- **Requirement 1**:
Answer these questions using the passage about Twisted, one answer per line:
(a) Who wrote the post titled "Twisted Isn't Specific"?
(b) Which file contains the quote that the post's title refers to?
(c) Who wrote the email that Jean-Paul is responding to?

- **Passage given**:
Twisted Isn't Specific

I was googling for some stuff related to Twisted and greenlet and I came across this post from last year by Jean-Paul Calderone: Twisted Isn't Specific. That subject is a reference to a quote in the Twisted.Quotes file:

<sayke> Acapnotic: don't make it twisted-specific
<dash> sayke: pffft
<dash> sayke: twisted isn't specific

The post is kind of relevant to some poking around I've been doing with integrating greenlet and Twisted again, but that's not really why I wanted to point it out on my blog. I just had a really good time reading it again. I think it's really well-written, and is fairly quotable. Just to warn you: this is one of those "quote posts" that contain more quotations than commentary, often perpetrated by ineffectual bloggers with nothing original to say. I'm sorry.

The email that Jean-Paul is responding to is by Andrew Dalke, and is about how he wants to magically replace the built-in Python socket module with something that switches to an event loop and allows other application code to run at the same time. This isn't terribly reliable, of course, and Jean-Paul gives a nice explanation of the dangers of implicit context switching (which applies to pre-emptive threading just as well as the controlled but still implicit switching of stackless or greenlet).

- **Requirement 2**: Reproduce word for word the part of the entries that opens with the line containing "The height and width of the screenshot is (475, 420)." and closes with the line containing "Action: 35,226".

- **Input material**:

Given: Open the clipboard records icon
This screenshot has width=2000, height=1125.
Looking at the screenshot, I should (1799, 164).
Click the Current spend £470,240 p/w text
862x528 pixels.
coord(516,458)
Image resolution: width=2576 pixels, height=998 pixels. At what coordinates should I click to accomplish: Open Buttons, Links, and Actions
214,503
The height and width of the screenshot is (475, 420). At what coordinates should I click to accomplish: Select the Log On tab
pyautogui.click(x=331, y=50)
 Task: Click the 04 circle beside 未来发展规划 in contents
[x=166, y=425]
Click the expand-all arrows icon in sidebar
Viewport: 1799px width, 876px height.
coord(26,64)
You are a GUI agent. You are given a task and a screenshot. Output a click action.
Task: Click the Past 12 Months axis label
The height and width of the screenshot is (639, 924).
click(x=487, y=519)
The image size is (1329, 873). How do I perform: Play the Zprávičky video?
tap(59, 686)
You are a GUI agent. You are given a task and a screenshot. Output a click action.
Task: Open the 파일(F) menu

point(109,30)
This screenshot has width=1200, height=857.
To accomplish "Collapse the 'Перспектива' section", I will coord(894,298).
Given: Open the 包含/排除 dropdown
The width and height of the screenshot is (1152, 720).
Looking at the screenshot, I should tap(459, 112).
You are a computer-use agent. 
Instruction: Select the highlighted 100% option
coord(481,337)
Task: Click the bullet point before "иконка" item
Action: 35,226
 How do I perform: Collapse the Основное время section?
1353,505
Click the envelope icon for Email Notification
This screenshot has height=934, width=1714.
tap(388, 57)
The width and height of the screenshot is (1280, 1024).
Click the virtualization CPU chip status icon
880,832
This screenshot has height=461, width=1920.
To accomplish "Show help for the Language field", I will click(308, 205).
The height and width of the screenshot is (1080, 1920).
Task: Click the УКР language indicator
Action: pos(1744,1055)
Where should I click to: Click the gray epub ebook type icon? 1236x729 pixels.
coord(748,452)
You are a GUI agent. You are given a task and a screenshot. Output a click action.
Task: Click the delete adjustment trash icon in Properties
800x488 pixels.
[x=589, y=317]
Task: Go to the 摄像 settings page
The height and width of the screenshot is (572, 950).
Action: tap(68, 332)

- **Task output 1**:
(a) Jean-Paul Calderone
(b) The Twisted.Quotes file
(c) Andrew Dalke

- **Task output 2**:
The height and width of the screenshot is (475, 420). At what coordinates should I click to accomplish: Select the Log On tab
pyautogui.click(x=331, y=50)
 Task: Click the 04 circle beside 未来发展规划 in contents
[x=166, y=425]
Click the expand-all arrows icon in sidebar
Viewport: 1799px width, 876px height.
coord(26,64)
You are a GUI agent. You are given a task and a screenshot. Output a click action.
Task: Click the Past 12 Months axis label
The height and width of the screenshot is (639, 924).
click(x=487, y=519)
The image size is (1329, 873). How do I perform: Play the Zprávičky video?
tap(59, 686)
You are a GUI agent. You are given a task and a screenshot. Output a click action.
Task: Open the 파일(F) menu

point(109,30)
This screenshot has width=1200, height=857.
To accomplish "Collapse the 'Перспектива' section", I will coord(894,298).
Given: Open the 包含/排除 dropdown
The width and height of the screenshot is (1152, 720).
Looking at the screenshot, I should tap(459, 112).
You are a computer-use agent. 
Instruction: Select the highlighted 100% option
coord(481,337)
Task: Click the bullet point before "иконка" item
Action: 35,226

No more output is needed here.